Realistic-Vision 4.0 has been taken as the base teacher model and has been trained on the LAION Art Aesthetic dataset with image scores above 7.5, because of their high-quality image descriptions.

SSD-1B

SSD-1B is 50 percent more compact than SDXL and several layers have been removed from the standard SDXL model.

The major change present in this distilled model is how there has been a reduction in the size of the model. The transformer blocks inside the attention layers have been removed alongside the Attention and Resnet layer in mid-block. The Unet block has been progressively distilled by making it shorter in each stage. The model has been trained on GRIT and Midjourney scrape data.

A few images generated using SSD-1B:

in the style of 90's vintage anime , wide shot of a Handsome male walking with a gun in his hand,surrounded by hills at the time of sunset , Wild West, 4k, wolfish features, dark background, bad guy, stern expression, sneering
high quality, 8K Ultra HD, masterpiece, realistic photo, wash technique, colorful, pale touch, smudged outline, stunning Tilt-Shift Photo, formula one racing, close up car, diorama effect, sunny day , raining
Beautiful award-winning ,editorial infographics of a moon base, stunning lighting, perfect focus, neutral white background, epic angle, epic composition, hyper maximalist
San Francisco Downtown, sunset, flat design poster, minimalist, modern, 4k, epic composition, flat vector art illustration, stunning realism, long shot, unreal engine 4d
detailed, vibrant illustration of a cowboy riding a horse in the copper canyons of the sierra of Chihuahua state, by Herge, in the style of Tin-Tin comics, vibrant colors, detailed, sunny day, attention to detail, 8k.

Segmind Vega

Probably the fastest image generation model which achieves an impressive 100% speedup with a 70% reduction in size from the original SDXL model. While SSD-1B consists of 1B parameters, this tends to reduce the size even further and has only 745 million parameters. This leads to its blazing-fast image generation time.

Segmind Vega is a symmetrical and distilled iteration of the SDXL model. It not only reduces size by over 70% but also enhances speed by 100%. The Down Block comprises 247 million parameters, the Mid Block has 31 million, and the Up Block contains 460 million. Beyond the size discrepancy, the architecture closely mirrors that of SDXL.

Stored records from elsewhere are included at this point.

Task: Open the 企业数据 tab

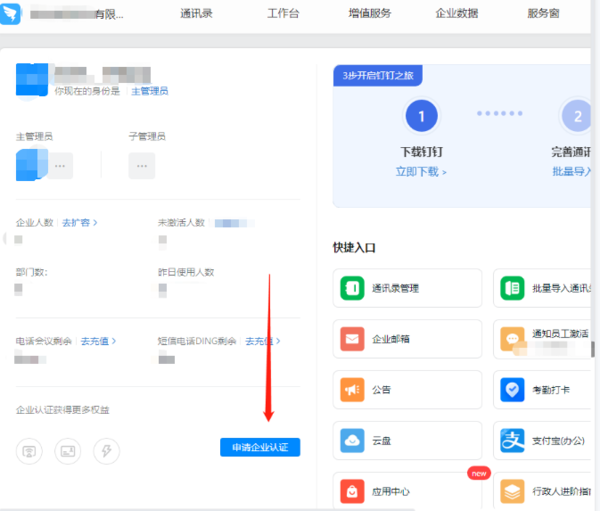Action: tap(457, 14)
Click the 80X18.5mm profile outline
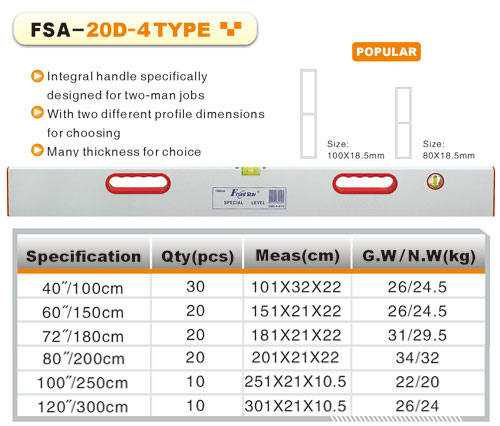The width and height of the screenshot is (500, 426). (403, 123)
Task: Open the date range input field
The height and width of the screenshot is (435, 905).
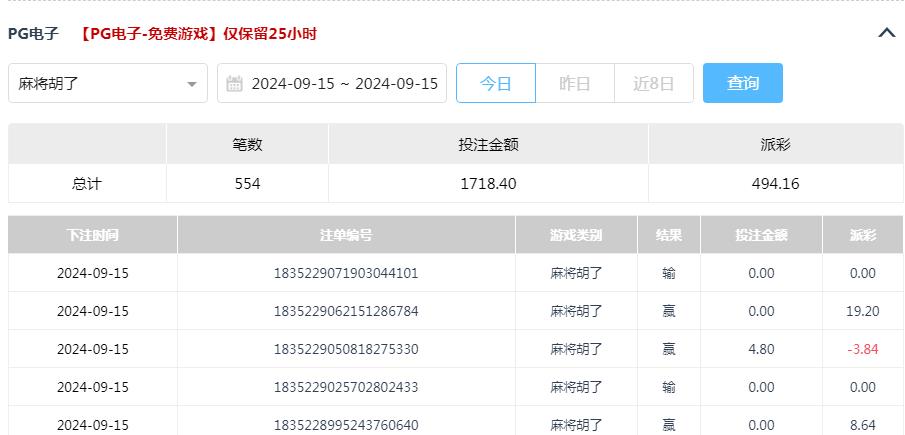Action: tap(344, 84)
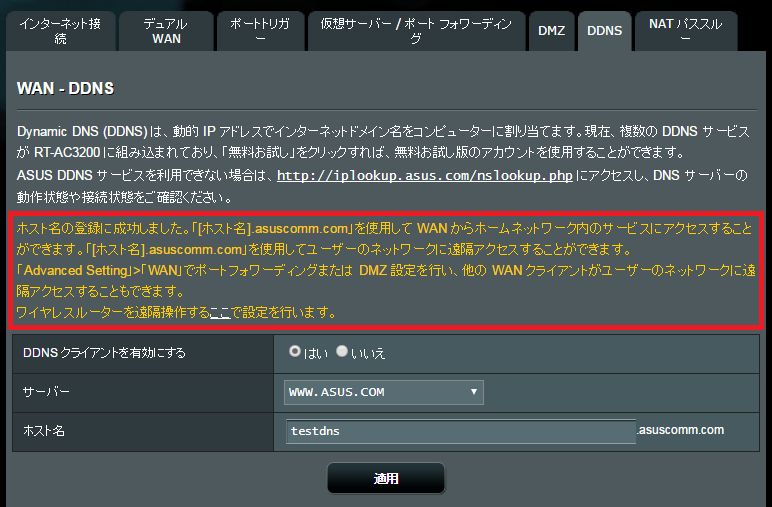Click the WAN - DDNS heading
772x507 pixels.
(x=65, y=89)
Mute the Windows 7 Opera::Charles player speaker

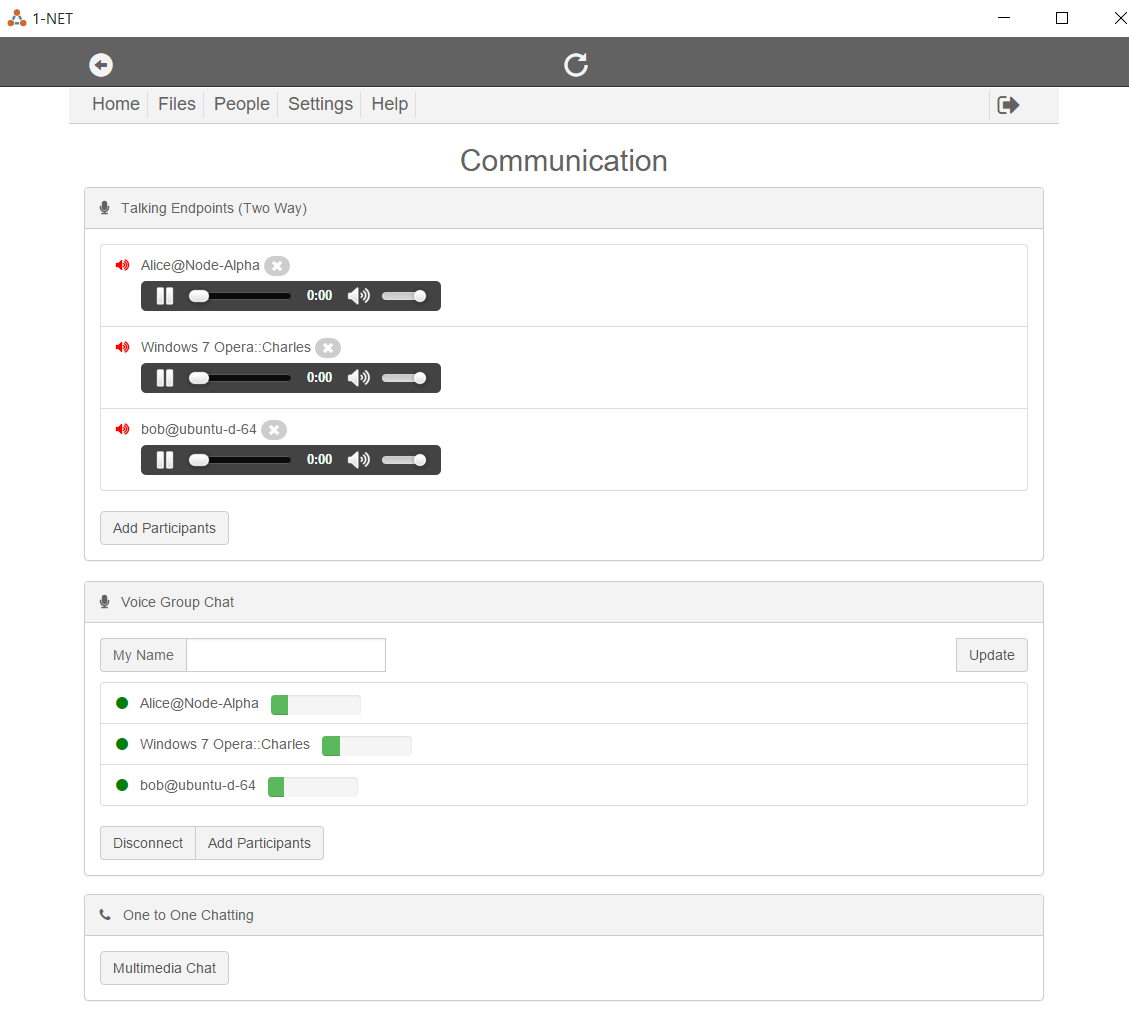pyautogui.click(x=358, y=378)
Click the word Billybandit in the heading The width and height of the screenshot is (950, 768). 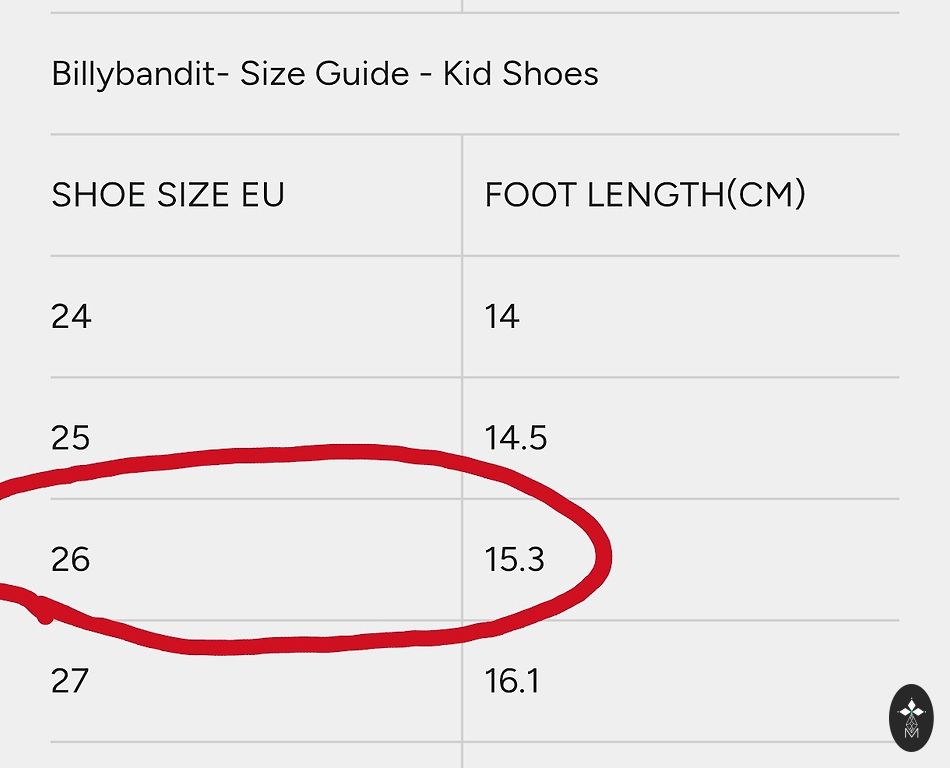(x=134, y=74)
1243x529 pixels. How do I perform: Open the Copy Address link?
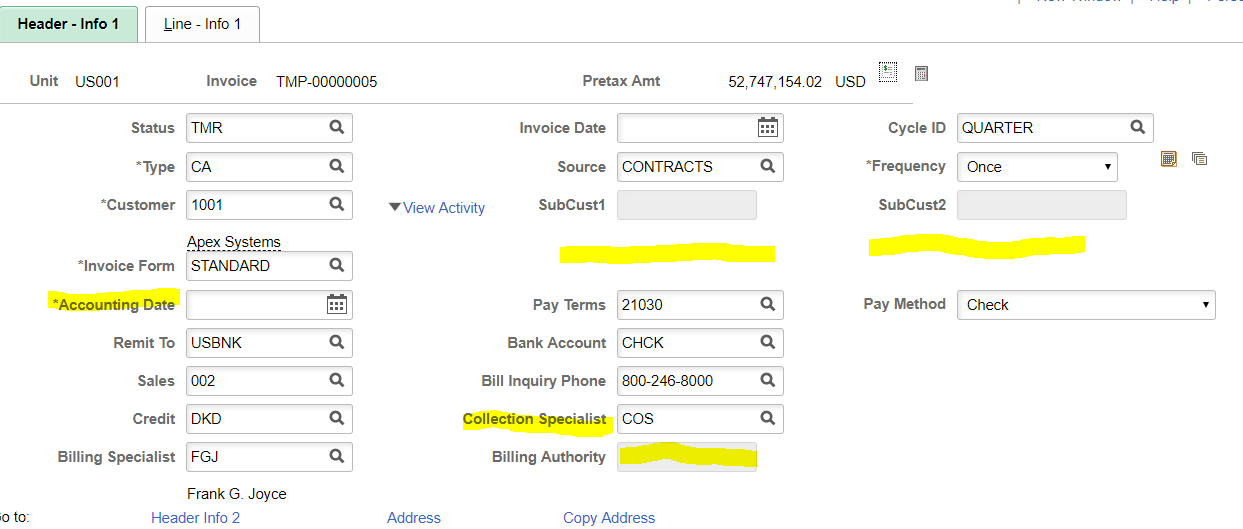click(609, 517)
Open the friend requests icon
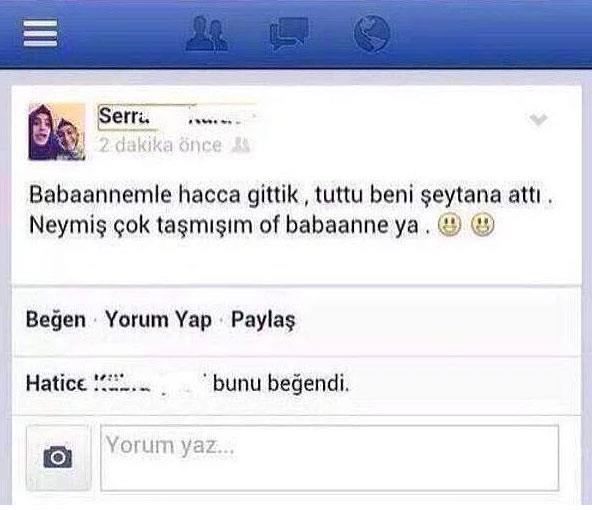The width and height of the screenshot is (592, 510). click(207, 33)
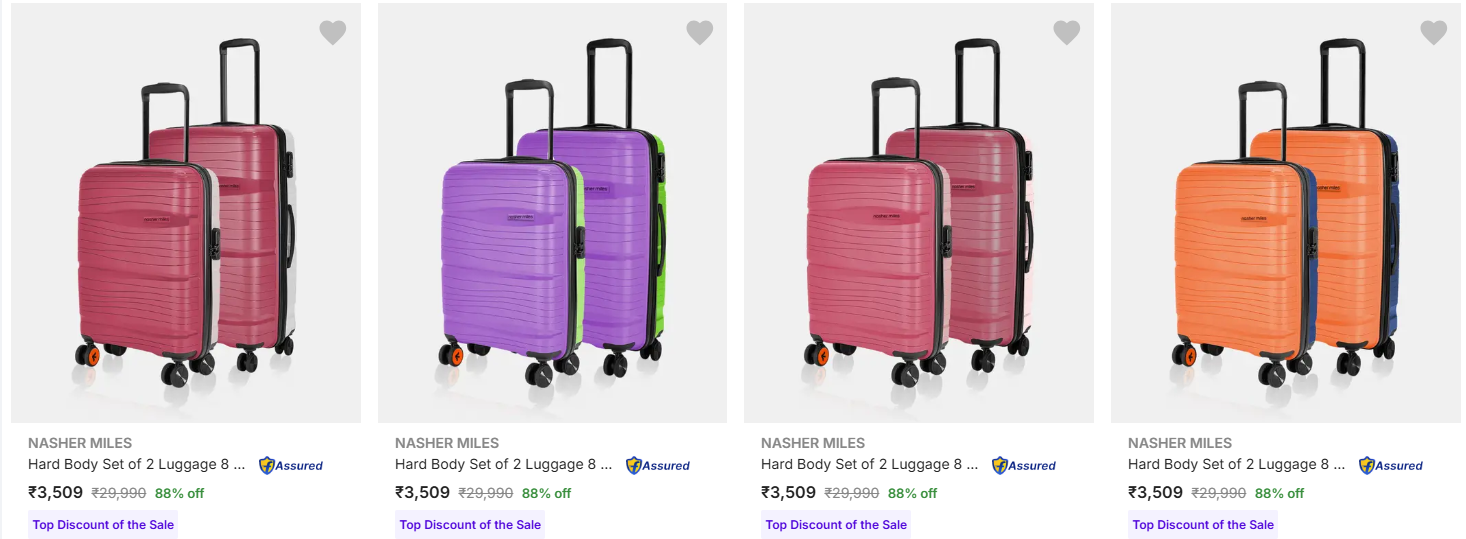Click Assured badge on orange luggage listing
The image size is (1466, 539).
[1391, 465]
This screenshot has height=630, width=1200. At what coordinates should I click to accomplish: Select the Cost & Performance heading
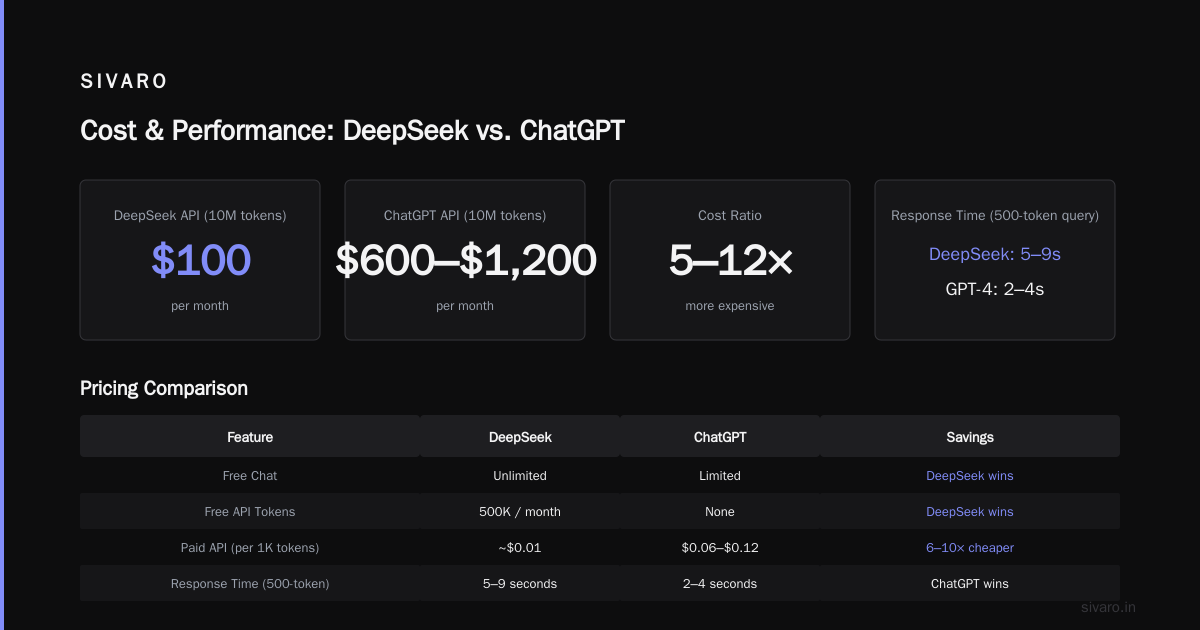(x=352, y=131)
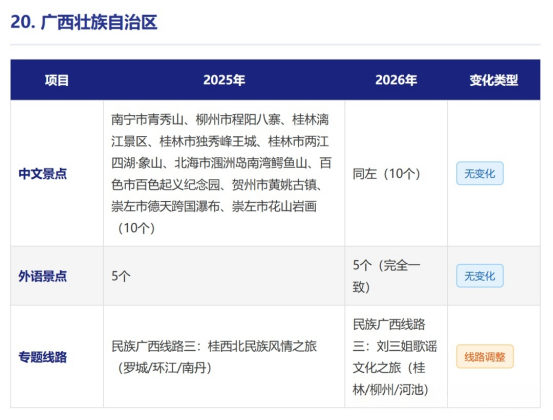Select the 2025年 column header
This screenshot has height=420, width=553.
[x=224, y=80]
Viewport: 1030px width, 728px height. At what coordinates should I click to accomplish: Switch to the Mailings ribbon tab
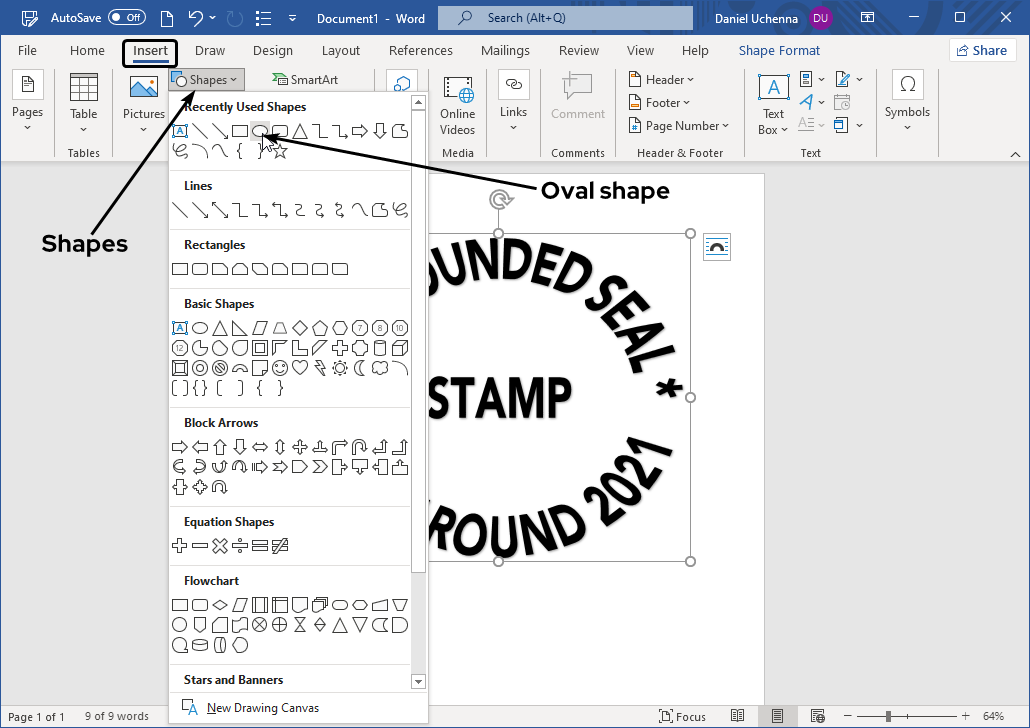pos(505,50)
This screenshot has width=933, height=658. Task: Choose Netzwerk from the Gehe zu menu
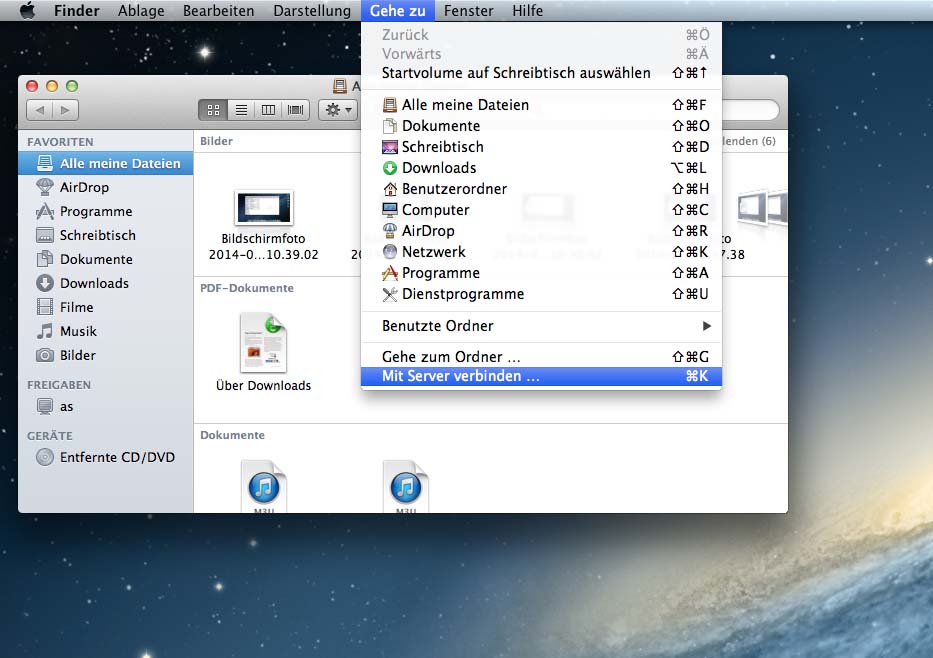coord(433,252)
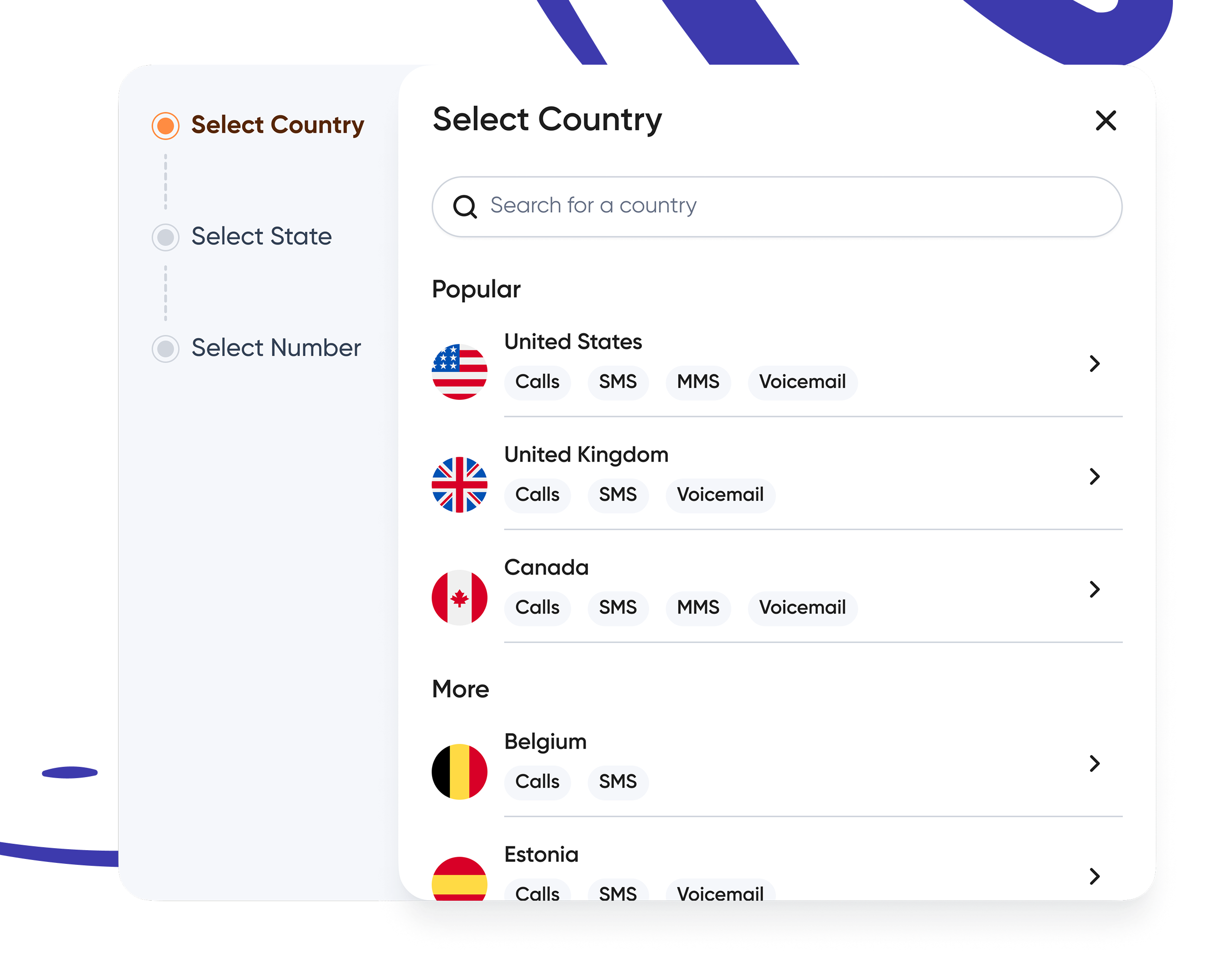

A few images generated using Segmind Vega:

Japanese hot springs, the edge of the hot spring is made of wood, the view from the perspective of the person bathing in the hot spring, the surroundings are a white birch forest, the forest in front of you, a fox in the forest, a starry sky, the surroundings. There are no people.
A group of tourists goes in the opposite direction from a lonely hut in the snow-capped mountains, in which they spent the night. The style of illustration in the book.
A couple holding hands in Christmas, fan art, soft colors, a girl with a yellow jacket, a boy with a gray coat
Matterhorn with climbers, sunset, flat design poster, not too complex, modern, 4k, epic composition, flat vector art illustration, very realistic, vibrant colors, long shot
Viking ship sailing northeast, 3/4 angle, sailing past high tides and waves, dark clouds and lightning striking the sky, illustrated by William Vance

Conclusion

The adoption of knowledge distillation in models such as SSD-1B and Segmind Vega has proven instrumental in overcoming challenges associated with size and computational efficiency. Achieving remarkable speedups with significant reductions in model size underscores the efficacy of distillation techniques in enhancing the practicality of AI models. By transferring knowledge from larger models to smaller counterparts, we strike a balance between efficiency and performance.

However, it is also crucial to understand the fact these models are still early phases of the advancement of image generation models and have their fair share of limitations. The journey of building more efficient and powerful image generation models has just begun with the promise of numerous breakthroughs and advancements yet to come.